- _PROVIDED RECORDS_

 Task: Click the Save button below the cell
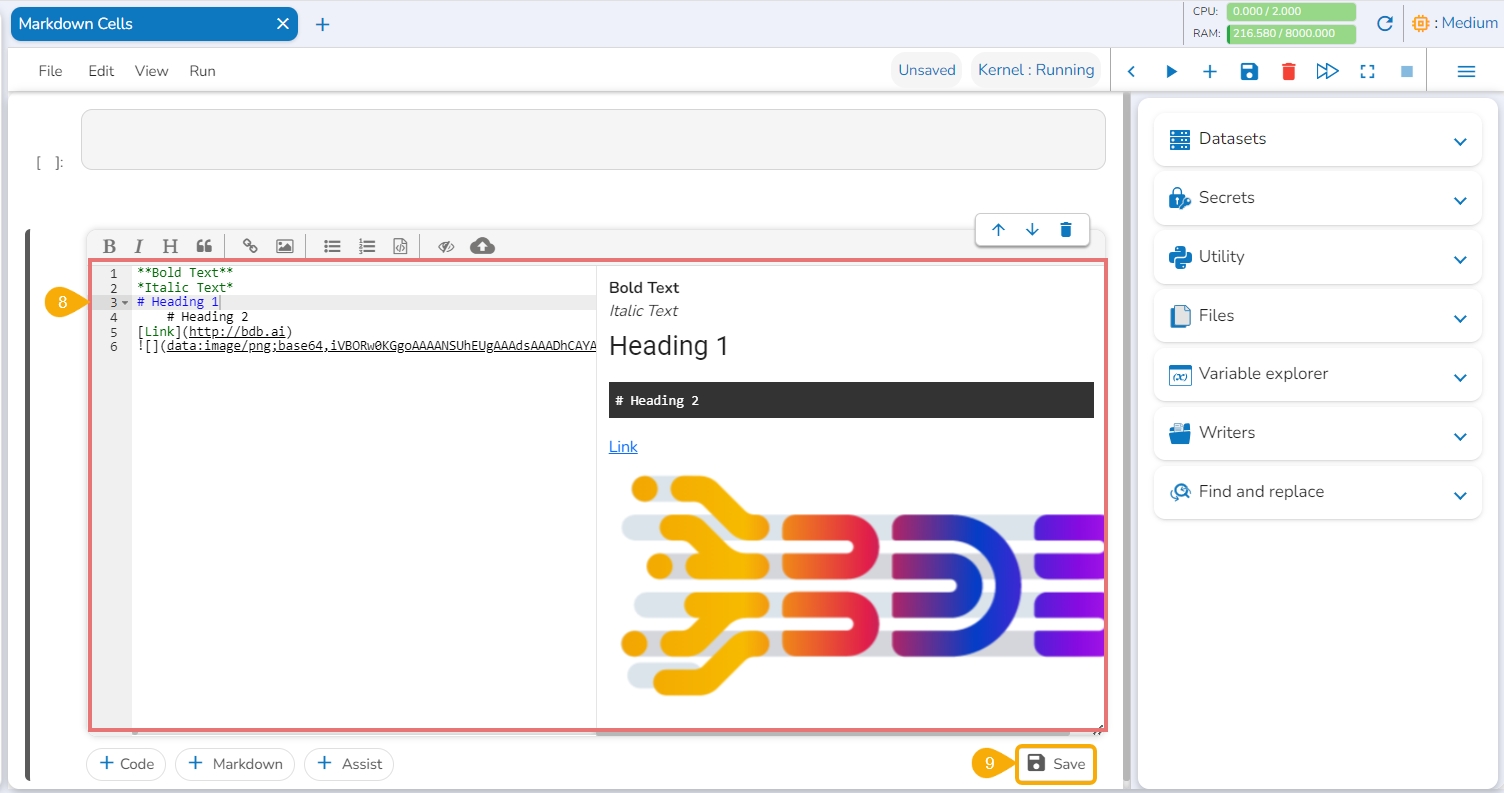coord(1056,764)
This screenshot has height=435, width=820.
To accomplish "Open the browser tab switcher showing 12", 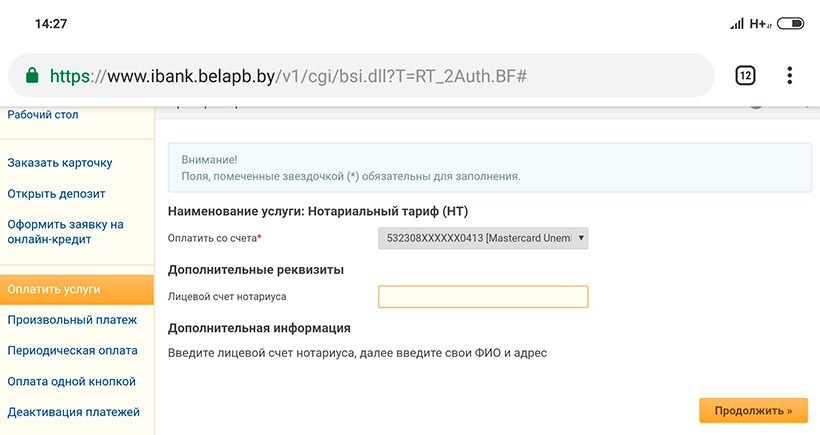I will click(745, 75).
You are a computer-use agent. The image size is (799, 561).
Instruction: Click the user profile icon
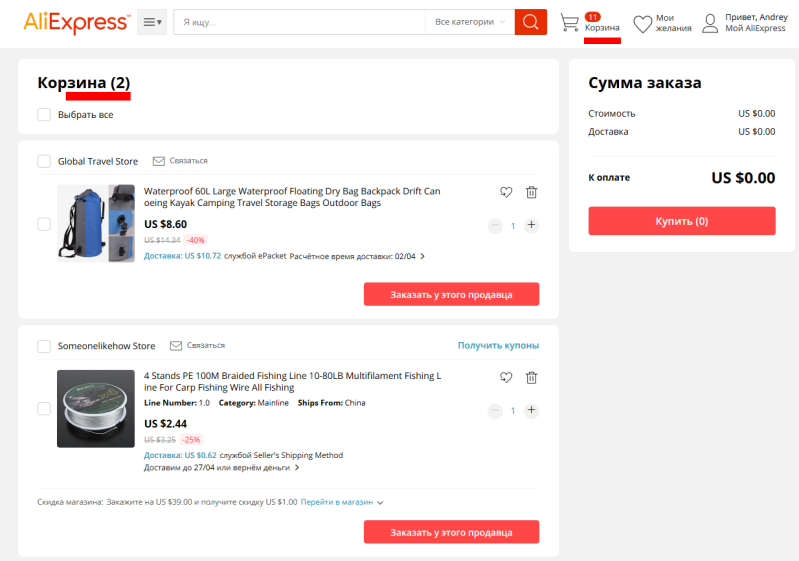710,23
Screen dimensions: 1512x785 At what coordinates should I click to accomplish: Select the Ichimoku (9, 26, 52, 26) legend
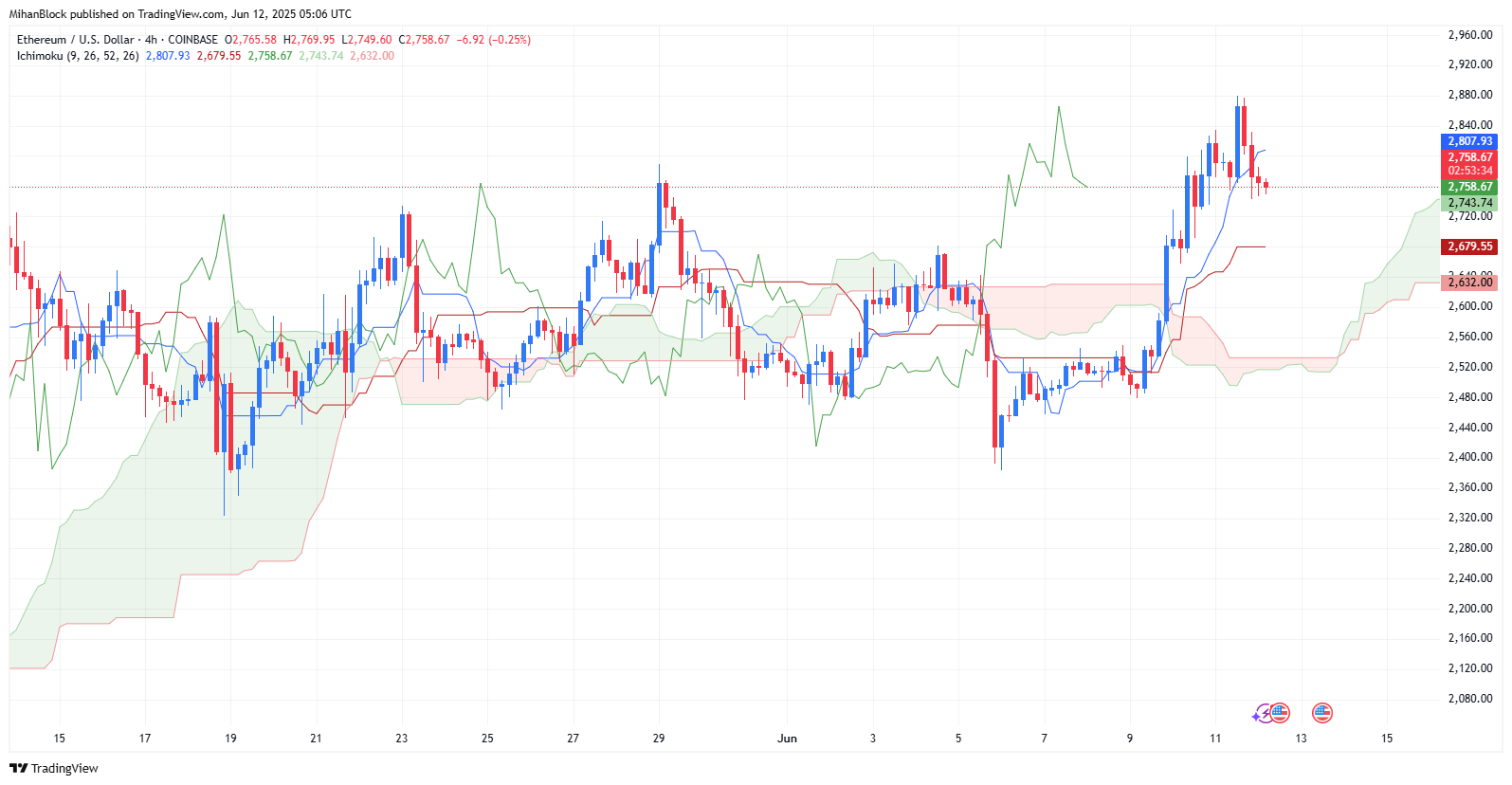[x=78, y=56]
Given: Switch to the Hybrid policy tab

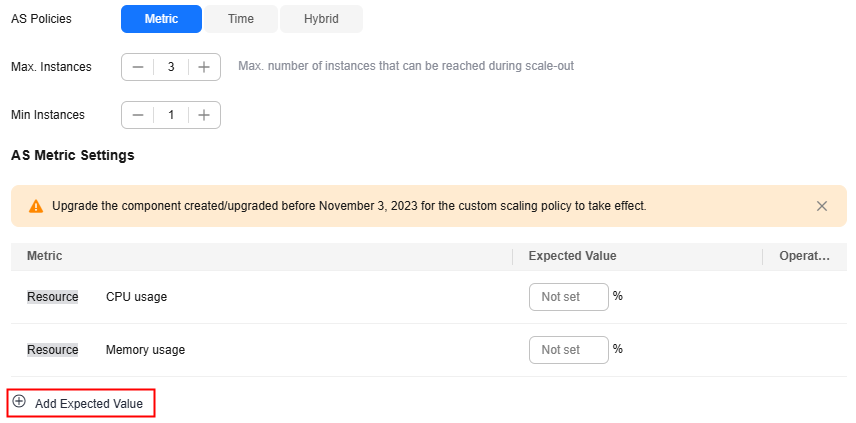Looking at the screenshot, I should (321, 19).
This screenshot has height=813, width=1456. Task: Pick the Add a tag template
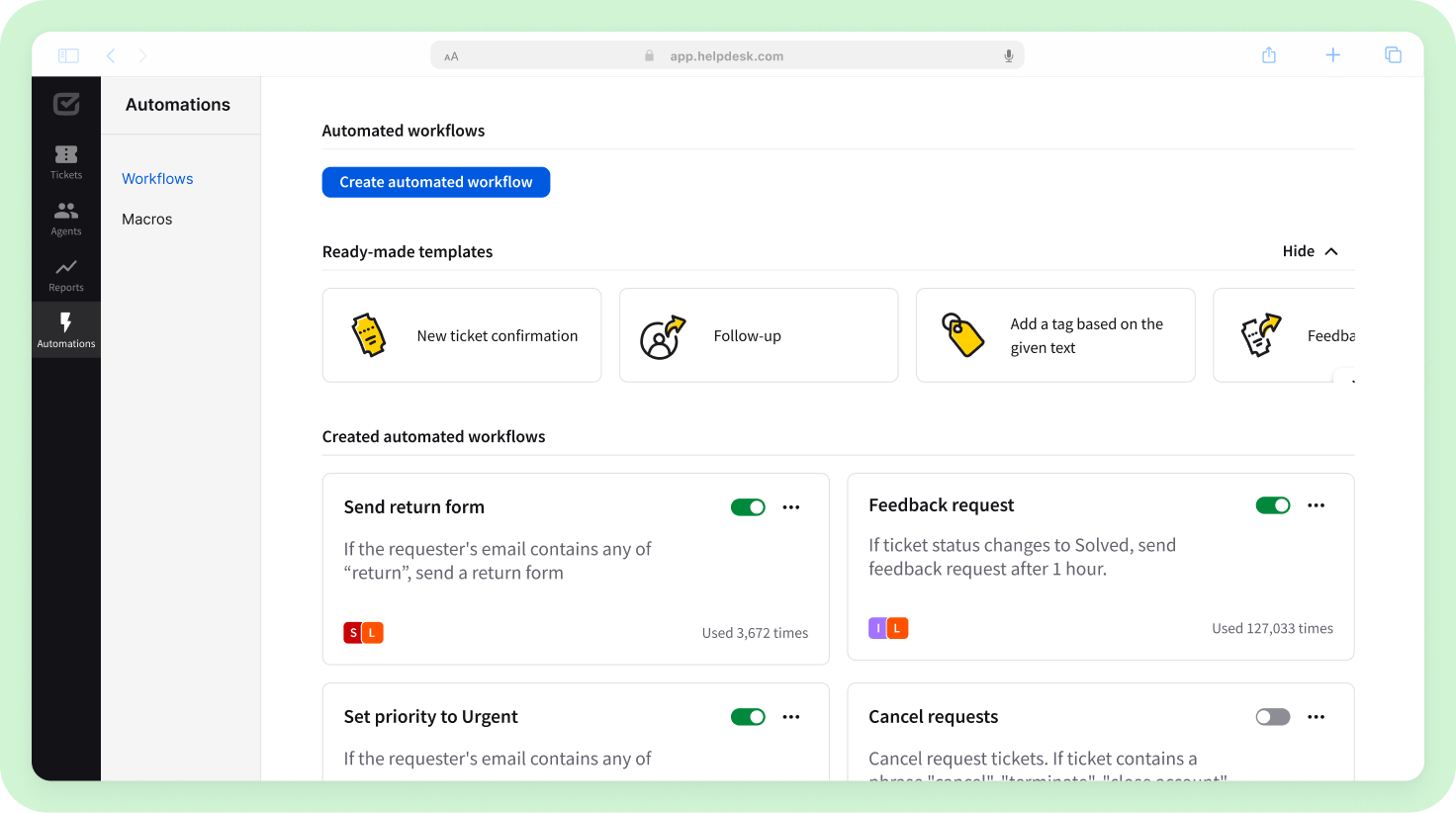coord(1054,335)
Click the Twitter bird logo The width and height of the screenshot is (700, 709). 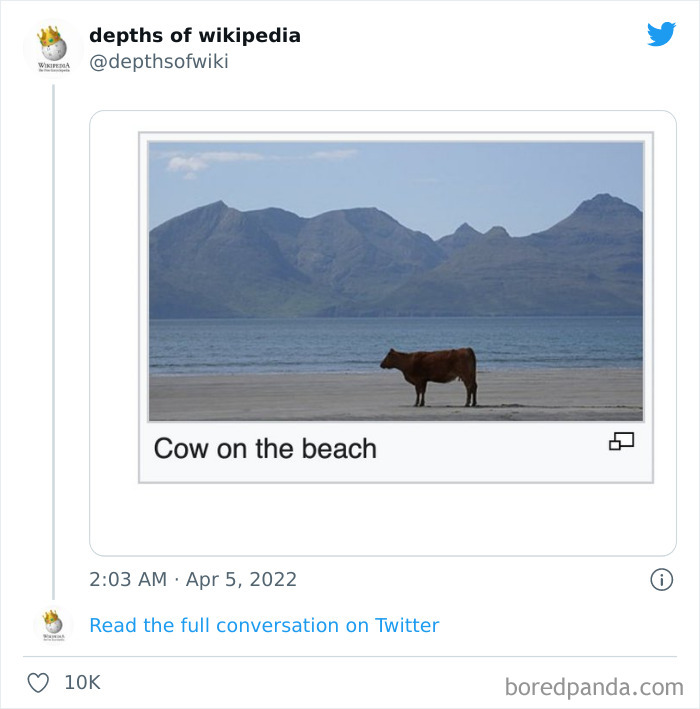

- _PROBLEM DETAILS_
Could you repeat exactly the lines from the one containing "Instruction: Click the user profile icon" through the last line of the records, both included, without the pictures?

- _FINAL ANSWER_
Instruction: Click the user profile icon
710,23
Screen dimensions: 1512x785 At what coordinates should I click to accomplish: Select the Ichimoku (9, 26, 52, 26) legend
[x=78, y=56]
Given: Switch to the Hybrid policy tab

Looking at the screenshot, I should (321, 19).
This screenshot has height=813, width=1456. Task: Pick the Add a tag template
coord(1054,335)
Click the Twitter bird logo The width and height of the screenshot is (700, 709). 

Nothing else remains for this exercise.